Le deuxième axe de l'intervention de M.Brice KOUAO a porté sur l'intéret qu'a le grand public a investir en bourse.Car faut-il le souligner ,à côté des États et des entreprises qui bénéficient de conditions favorables pour lever des fonds sur le marché de l'UEMOA ,les investisseurs et toutes les couches de la population peuvent acheter des actions et lever également des fonds.Ce par le truchement des Sociétés de gestion et d'intermédiation (SGI).Il en va de même pour  les Petites Moyennes Entreprises admises 3e compartiment de la  BRVM.La bourse est flexible dans ses conditions et offre plus garantie au contraire des établissements bancaires.« Selon les données de la Bceao de mars 2020, 71% des crédits bancaires du système ivoirien sont des prêts de moins d'un an, et seulement 15% sont des prêts de plus de 5 ans. Alors, dans une économie qui est censée se construire des infrastructures (...), comment peut- on avoir plus de 2/3 du financement qui est un financement à court terme ? », s'est-il interrogé.Ainsi "une entreprise qui veut lever des fonds sur le long terme est bloquée à l'état actuel et vous l'entendez dans le discours des entrepreneurs, mais en fait elles (ces entreprises) ne devaient pas être bloquées puisque dans le capitalisme, il existe plusieurs mécanismes de financements; le système bancaire mais aussi les marchés financiers », a-t-il poursuivi.

Environ 330 milliards de Fcfa de revenus redistribués en 2021
Toujours au chapitre des intérêts qu'ont les entreprises et investisseurs ou épargnants  à aller en bourse ,c'est qu'ils récoltent des gains en capital à travers une plus value et également des revenus ( dividendes ) ." Les entreprises qui sont cotées à la BRVM partagent une partie de leurs bénéfices ou quand il s'agit d'emprunt obligataire,paient des intérêts aux investisseurs .En 2020 ,2021,environ 330 milliards de francs CFA de revenus ont redistribués .100 à 110 milliards CFA de dividendes et environ 200 milliards CFA d'intérêts.Ce sont des ressources disponibles pour le grand public si tant est que ce grand public là sait investir et capter sa part de richesse.",a expliqué le fondateur de l'Ecole de la Bourse qui poursuit." On prend le cas des entreprises d'Etat comme la CIE et la SODECI qui a réalisé un bénéfice de 4,3 milliards FCFA entièrement redistribué aux populations et aux investisseurs".
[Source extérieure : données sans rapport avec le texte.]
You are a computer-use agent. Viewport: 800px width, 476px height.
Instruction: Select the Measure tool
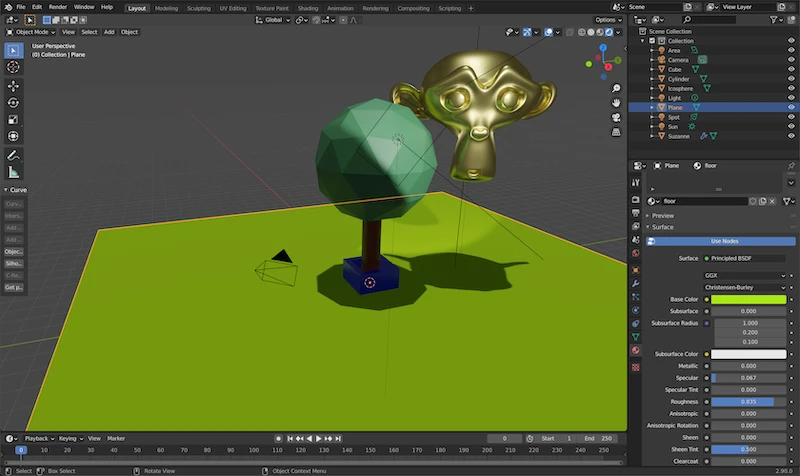13,172
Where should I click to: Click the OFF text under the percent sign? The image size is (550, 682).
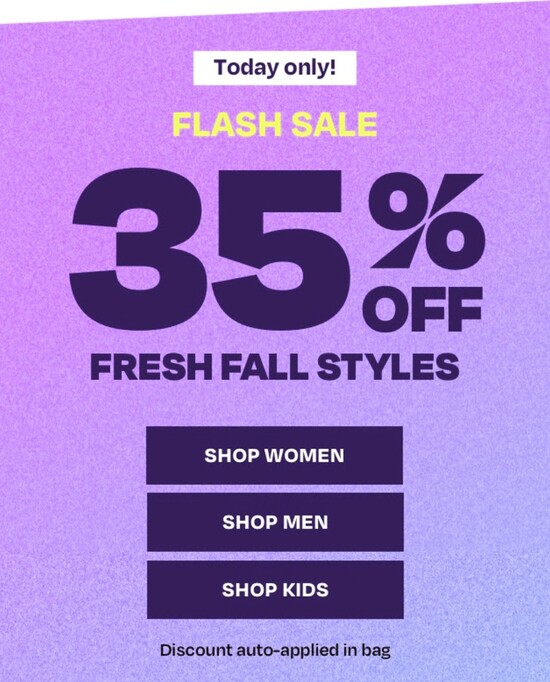click(423, 308)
Brice KOUAO n'a pas manqué de lancer un appel à toute la population afin qu'elle s'intéresse à la bourse et y investisse." Voyez vous ,un médecin ,un professeur ou un ivoirien lambda qui aurait investi une partie de son épargne à la Sodeci ,recevrait une partie de ses bénéfices .C'est 48,5 % du capital de Sodeci qui est  disponible pour le grand public.Une action coûtait 2500 en octobre 2020 et aujourd'hui elle est passée à 5000 FCFA.",a-t-il indiqué.Puis de préciser " Toutes les personnes qui ont  une épargne de 20 mille ou 25000 FCFA peut acheter des actions de la Sodeci et constituer son capital progressivement".
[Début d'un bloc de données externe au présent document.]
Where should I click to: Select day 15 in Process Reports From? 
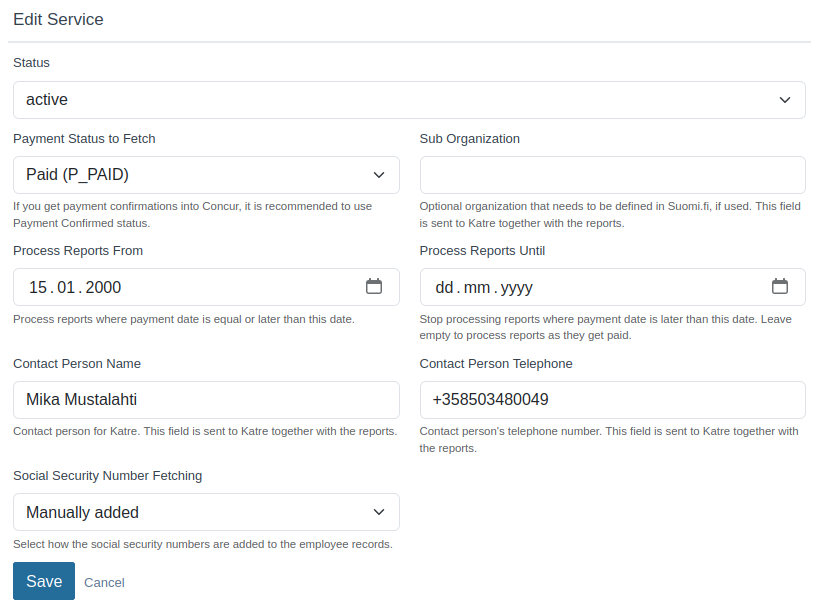point(38,288)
Initiateur de ce Press-Club  avec son équipe , Stéphane SOUMAHORO ,le président de l'AJEFCI a dit toute sa satisfaction au soir de ce rendez-vous." Je suis pleinement satisfait de l'engouement.On ne s'attendait pas à  une telle mobilisation.Nous avons enregistré des journalistes d'autres spécialités aux côtés des journalistes économiques.Cela veut dire qu'il y a de l'intérêt pour les sujets économiques et comment  les traiter de façon qualitative",s'est- il réjoui.Ce Press-Club a enregistré la participation de Franck BERTHOD , Éditeur d'ENTREPRENEUR IN AFRICA.La Bourse Régionale des Valeurs Mobilières ( BRVM) a également apporté son appui à l'AJEFCI.Après cette première grosse activité de l'AJEFCI ,le cap sera mis sous peu sur un séminaire à la BRVM.